Can you print the lines of the items below without any change, starting at the line that contains "Where should I click to: Toggle the Hardware" and stopping after the line that contains "(x=100, y=24)"?

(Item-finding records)
------------------------------------
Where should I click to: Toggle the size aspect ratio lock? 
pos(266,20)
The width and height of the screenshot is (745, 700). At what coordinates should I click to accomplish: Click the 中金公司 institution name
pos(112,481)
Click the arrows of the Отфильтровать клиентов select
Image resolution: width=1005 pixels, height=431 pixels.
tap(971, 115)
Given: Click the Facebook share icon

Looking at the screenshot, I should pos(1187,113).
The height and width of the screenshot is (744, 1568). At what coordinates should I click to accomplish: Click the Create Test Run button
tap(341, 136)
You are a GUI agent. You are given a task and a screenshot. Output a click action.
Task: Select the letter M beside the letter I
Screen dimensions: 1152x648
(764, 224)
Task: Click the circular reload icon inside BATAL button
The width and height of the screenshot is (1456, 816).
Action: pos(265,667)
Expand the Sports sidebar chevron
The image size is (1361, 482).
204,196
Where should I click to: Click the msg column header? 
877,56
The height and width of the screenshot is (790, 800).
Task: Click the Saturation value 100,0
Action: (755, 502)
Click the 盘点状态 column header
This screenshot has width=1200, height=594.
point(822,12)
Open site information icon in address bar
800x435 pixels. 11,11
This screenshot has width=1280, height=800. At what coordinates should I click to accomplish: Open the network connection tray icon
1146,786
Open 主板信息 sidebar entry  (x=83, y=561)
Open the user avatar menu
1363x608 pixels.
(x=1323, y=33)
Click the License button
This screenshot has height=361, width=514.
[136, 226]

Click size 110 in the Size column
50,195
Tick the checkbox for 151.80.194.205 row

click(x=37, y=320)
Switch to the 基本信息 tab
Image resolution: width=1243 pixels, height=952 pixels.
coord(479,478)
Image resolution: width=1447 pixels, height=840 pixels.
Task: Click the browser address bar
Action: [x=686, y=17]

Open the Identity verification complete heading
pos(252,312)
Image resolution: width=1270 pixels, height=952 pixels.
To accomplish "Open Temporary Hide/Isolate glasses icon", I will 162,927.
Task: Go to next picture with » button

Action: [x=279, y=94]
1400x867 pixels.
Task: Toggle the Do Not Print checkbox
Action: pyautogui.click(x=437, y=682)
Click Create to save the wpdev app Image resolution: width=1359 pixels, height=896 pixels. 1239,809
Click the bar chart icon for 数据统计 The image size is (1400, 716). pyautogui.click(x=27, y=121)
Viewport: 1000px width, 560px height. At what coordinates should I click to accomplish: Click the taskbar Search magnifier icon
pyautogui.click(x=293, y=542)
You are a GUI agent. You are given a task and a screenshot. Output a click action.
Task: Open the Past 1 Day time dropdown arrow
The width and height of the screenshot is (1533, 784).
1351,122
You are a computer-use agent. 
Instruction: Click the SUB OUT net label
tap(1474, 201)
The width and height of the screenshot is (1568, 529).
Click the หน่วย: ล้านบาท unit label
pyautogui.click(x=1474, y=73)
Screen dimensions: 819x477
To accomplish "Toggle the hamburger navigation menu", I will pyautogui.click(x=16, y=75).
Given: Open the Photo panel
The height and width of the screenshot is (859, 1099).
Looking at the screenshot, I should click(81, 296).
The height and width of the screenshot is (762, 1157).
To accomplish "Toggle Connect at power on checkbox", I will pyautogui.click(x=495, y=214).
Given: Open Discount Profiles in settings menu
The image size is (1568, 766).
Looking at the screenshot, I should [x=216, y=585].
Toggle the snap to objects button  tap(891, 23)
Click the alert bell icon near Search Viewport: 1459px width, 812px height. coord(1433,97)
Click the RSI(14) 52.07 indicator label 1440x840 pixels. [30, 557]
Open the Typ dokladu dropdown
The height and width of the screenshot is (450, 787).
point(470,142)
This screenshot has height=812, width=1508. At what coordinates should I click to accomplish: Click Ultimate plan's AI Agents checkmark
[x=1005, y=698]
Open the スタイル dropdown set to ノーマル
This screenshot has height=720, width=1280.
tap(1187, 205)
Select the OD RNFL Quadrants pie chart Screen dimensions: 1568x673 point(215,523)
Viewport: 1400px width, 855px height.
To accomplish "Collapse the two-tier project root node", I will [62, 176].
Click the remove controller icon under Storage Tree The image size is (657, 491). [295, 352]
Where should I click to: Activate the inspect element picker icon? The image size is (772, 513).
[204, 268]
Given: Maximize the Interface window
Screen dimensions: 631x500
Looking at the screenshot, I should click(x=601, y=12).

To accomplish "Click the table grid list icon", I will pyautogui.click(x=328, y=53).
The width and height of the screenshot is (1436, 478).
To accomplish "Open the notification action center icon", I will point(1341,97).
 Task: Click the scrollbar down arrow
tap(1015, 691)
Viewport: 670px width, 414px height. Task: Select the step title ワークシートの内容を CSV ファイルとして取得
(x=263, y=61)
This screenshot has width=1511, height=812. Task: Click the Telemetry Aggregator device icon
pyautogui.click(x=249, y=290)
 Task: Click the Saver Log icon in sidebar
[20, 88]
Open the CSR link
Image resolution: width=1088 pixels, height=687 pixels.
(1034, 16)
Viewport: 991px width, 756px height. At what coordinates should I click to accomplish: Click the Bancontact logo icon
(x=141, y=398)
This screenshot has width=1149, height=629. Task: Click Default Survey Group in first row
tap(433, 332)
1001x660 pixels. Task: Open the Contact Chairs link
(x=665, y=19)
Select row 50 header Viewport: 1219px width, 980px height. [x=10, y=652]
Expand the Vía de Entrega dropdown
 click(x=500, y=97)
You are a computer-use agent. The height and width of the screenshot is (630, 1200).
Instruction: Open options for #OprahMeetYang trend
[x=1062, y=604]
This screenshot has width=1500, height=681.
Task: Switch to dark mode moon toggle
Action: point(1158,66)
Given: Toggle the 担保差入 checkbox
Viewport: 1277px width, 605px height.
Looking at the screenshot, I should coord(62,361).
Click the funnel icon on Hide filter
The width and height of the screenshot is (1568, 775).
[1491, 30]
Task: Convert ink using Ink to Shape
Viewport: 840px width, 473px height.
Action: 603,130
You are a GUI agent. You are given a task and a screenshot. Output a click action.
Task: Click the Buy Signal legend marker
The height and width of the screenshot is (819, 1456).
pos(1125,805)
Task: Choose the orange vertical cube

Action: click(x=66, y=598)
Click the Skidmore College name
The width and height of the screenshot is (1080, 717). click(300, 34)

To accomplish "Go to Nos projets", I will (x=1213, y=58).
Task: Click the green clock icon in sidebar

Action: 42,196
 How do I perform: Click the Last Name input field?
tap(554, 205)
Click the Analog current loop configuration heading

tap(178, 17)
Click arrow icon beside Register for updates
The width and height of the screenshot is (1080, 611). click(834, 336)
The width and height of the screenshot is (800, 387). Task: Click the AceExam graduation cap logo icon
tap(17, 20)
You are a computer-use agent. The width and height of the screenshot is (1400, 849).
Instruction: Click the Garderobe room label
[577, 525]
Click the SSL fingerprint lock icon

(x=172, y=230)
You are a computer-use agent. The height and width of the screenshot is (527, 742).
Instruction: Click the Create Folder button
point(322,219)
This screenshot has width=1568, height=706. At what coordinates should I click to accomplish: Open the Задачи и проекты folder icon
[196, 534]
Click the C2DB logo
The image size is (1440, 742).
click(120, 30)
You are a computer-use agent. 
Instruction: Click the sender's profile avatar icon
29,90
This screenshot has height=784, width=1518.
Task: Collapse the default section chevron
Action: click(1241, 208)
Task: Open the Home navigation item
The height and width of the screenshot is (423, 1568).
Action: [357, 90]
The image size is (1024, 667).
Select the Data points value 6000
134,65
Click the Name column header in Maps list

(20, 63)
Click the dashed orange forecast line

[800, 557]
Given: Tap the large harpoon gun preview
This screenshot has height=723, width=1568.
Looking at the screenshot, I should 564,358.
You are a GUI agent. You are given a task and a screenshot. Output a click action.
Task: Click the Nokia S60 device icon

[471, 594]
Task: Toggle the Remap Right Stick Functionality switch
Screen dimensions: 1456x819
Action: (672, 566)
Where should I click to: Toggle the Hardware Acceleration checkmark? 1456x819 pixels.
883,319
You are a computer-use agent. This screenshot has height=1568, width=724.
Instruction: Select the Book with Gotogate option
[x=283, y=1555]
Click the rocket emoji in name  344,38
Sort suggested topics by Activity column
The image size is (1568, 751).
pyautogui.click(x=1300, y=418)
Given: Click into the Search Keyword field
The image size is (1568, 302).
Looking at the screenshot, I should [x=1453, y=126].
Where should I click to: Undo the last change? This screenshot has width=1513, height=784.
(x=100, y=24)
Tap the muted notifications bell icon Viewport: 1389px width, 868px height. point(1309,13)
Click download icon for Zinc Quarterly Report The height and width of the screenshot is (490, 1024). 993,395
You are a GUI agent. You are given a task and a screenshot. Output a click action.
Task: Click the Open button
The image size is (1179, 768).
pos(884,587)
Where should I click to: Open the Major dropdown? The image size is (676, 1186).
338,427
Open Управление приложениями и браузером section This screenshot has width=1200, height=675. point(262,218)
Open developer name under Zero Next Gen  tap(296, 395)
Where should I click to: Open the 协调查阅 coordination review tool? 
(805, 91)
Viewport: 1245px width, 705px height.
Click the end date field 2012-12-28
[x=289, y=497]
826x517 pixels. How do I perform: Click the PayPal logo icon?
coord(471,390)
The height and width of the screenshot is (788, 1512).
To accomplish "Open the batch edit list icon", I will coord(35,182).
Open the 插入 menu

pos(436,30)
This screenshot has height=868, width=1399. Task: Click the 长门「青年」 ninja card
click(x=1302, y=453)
------------------------------------
RESULT BELOW:
Where should I click to: Toggle the Hardware Acceleration checkmark? 1456x819 pixels.
883,319
You are a computer-use agent. This screenshot has height=1568, width=724.
Instruction: Select the Book with Gotogate option
[x=283, y=1555]
Click the rocket emoji in name  344,38
Sort suggested topics by Activity column
The image size is (1568, 751).
pyautogui.click(x=1300, y=418)
Given: Click into the Search Keyword field
The image size is (1568, 302).
Looking at the screenshot, I should [x=1453, y=126].
Where should I click to: Undo the last change? This screenshot has width=1513, height=784.
(x=100, y=24)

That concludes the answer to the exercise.